BAD:  Aside from the aforementioned "Can't Get Federal Approval" problem (which is important enough that we need to keep coming back to it), there is the fact that this version of expansion includes a work requirment that can most diplomatically be reffered to as misguided. Endless studies show that 64% percent of those who would recieve coverage under full expansion already work. And the most diplomatic term to use for the argument legislators use about the rest being "able-bodied people who choose not to work" is "lie". The fact ois (and I've documented this in multiple states), many disabled people who need Medicaid coverage (whether traditional or expanded Medicaid) are not able to qualify as disabled to get the coverage. Why? Because they can't afford to see a doctor to get the diagnosis to qualify them as disabled. Free clinics and other currently available charity programs don't cover specialty care or expensive tests like MRIs. A poor person could rack up thousands of dollars of medical bills just trying to get qualified for Medicaid, with not certainty that they eventually will. SO the work requirement is bad solution to a problem that doesn't exist, and is only there to satisfy an ideological contingent that is more concerned with a fear that somebody else will get coverage they have to work for than with simple human decency or the moral imperative to care for those who legitimately can't care for themselves.

Additionally, this version of expansion includes caps on the number of people who can be covered and the amount of money that can be spent on it. This means when that point is reached, people get left out no matter how desrving or badly in need they are.
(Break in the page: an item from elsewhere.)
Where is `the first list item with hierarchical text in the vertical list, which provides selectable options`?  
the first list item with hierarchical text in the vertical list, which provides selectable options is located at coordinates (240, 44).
Then there is the issue of only covering up to 100% fpl instead of 138%: while legislative Republicans are techincally correct in their assertion that the people above 100% are eligibile for ACA subidies, the argument some of them like to make that this is giving them "double coverage" is flat out wrong. You can't reciveve both Medicaid and ACA subisidies, period. Besides that, there is a very sound reason for the overlap: hard lines inherently create cracks. And where there are cracks, people will fall through them. That's inevitable.

Finally, despite the Republican legislators continued use of their favorite catchphrase, "fiscally responsible", this expansion doesnt qualify as such in the way that the ballot initative does. The ballot initative includes a funding mechansim for the 10% of the costs Utah will have to pay, in the form of sa very small sales tax increase on non-food items, an increase which amounts to only 3 cents on every $20 spent. Surely this small increase is worth it to give people access to life-changing (or even life saving) healthcare, and to protect Utah's state budget into the bargain.

The Utah Decides Healthcare ballot intitiave closes the coverage gap with an overlap to make sure people don't fall through the cracks. It leaves out ideologically appealing but pointless and harmful hoops for people to jump through. It has a mechanism to pay for it. And it requires no special waiver to be implemented. None of those things can be said about the bill passed by the Utah State Legislature.

So, while I sincerely appreciate the good that will be done  IF the legislature's plan somehow manages to secure federal approval (in whatever form it would have to take to get that, because the current one can't get it), the job isn't done and the problem isn't solved. The ballot initiative is the only way to do that.